In the HAART era, a variety of behavioral interventions for HIV-positive persons have been developed specifically to support medication adherence. Although psychological adjustment has not been uniformly conceptualized as a mechanism of enhanced adherence, research has supported the efficacy of pharmacist-led, individualized medication adherence training (MAT) interventions and those that employ cognitive-behavioral principles based on self-efficacy theory (Simoni et al., 2003). Consequently, we theorized that a modified form of CBSM may offer benefits in improving mood, health behaviors, and im mune status in the era of HAART. In order to test the added value associated with providing stress management training, 130 HIV-positive MSM were recruited for a trial in which the combination of CBSM and MAT (i.e., CBSM+MAT) was compared to MAT alone. In an intent-to-treat analysis, we observed no intervention-related changes in immune status. However, in a secondary analysis with 101 men who had a detectable HIV viral load at baseline, we observed a .56 lo gio reduction in HIV viral load over the 15-month investigation period, after controlling for anti-retroviral medication adherence. This clinically interesting effect of CBSM+MAT on HIV viral load was mediated by reductions in depressed mood during the 10-week intervention period. Importantly, these findings held even after controlling for adherence training exposure (each group received MAT) and statistically controlling for individual differences in reported adherence at each time point (Antoni et al., 2006). Thus, there appears to be some added value of reducing depressed mood in persons dealing with the complexities of HAART treatment. It is plausible that reducing depressed mood confers beneficial effects on viral load management by way of health behavior pathways (reduced substance use, improved sleep, and less exposure to sexually transmitted infections) and/or PNI pathways (better antiviral immunity against coinfections or less neuroendocrine-mediated HIV replication). It remains for future research to incorporate measures of PNI variables as well as indicators of HIV viral load and genetic resistance over extended periods as individuals on multidrug regimens participate in well-controlled psychosocial intervention trials.
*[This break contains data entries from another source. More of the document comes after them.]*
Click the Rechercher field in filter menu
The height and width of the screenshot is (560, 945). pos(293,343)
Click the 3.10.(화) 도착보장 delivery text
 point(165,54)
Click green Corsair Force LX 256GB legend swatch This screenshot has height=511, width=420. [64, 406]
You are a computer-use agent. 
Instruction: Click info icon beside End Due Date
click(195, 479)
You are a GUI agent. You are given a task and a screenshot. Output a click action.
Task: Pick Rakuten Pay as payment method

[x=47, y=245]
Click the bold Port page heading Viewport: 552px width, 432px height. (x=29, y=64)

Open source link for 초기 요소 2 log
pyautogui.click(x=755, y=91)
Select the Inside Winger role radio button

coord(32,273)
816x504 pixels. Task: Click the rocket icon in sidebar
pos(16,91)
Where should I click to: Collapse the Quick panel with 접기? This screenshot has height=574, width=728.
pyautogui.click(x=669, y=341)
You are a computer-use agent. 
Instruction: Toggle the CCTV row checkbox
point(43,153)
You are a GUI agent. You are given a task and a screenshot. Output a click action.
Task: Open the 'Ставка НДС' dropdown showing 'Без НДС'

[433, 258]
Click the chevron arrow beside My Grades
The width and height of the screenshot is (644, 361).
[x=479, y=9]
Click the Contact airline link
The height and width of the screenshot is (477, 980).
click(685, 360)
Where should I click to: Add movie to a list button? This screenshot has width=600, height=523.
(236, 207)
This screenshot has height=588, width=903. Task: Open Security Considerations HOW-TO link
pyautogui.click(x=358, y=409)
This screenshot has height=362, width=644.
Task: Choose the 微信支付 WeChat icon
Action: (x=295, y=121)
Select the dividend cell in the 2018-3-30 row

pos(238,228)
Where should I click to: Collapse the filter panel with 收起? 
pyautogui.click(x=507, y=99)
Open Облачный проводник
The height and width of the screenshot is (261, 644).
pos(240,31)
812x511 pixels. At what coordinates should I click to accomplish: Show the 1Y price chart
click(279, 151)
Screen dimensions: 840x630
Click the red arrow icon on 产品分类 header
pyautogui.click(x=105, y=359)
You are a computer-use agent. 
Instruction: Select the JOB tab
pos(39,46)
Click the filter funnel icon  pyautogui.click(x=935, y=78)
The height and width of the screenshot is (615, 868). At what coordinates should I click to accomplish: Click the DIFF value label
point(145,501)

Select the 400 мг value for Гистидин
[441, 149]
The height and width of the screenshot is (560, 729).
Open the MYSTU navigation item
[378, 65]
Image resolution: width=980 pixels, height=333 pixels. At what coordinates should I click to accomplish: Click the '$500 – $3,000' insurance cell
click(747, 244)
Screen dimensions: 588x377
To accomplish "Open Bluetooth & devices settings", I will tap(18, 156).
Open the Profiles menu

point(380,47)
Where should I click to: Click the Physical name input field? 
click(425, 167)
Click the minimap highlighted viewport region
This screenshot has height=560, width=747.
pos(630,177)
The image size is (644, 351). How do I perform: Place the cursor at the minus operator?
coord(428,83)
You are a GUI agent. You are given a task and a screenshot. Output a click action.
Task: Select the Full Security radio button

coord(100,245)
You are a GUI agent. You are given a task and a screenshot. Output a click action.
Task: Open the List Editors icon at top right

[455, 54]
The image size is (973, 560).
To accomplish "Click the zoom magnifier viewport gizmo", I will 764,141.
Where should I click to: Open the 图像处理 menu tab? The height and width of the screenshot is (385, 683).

It is plausible that an equally efficient strategy for conducting PNI research in HIV-positive individuals is to examine concurrent changes in mood, neuroendocrine, immune, and viral processes in the context of randomized trials of mood-modulating pharmaco-logic treatments. The work outlined in Chapters 11 and 32 elaborates on some of the contemporary pharmacological strategies available for addressing depressed mood and anxiety symptoms in HIV-positive persons. This seems like a logical starting point for designing future PNI studies that capitalize on the power of a randomized trial. This research approach offers the additional benefit of using a blinded-placebo design, a feature that has been elusive in psychosocial intervention trials.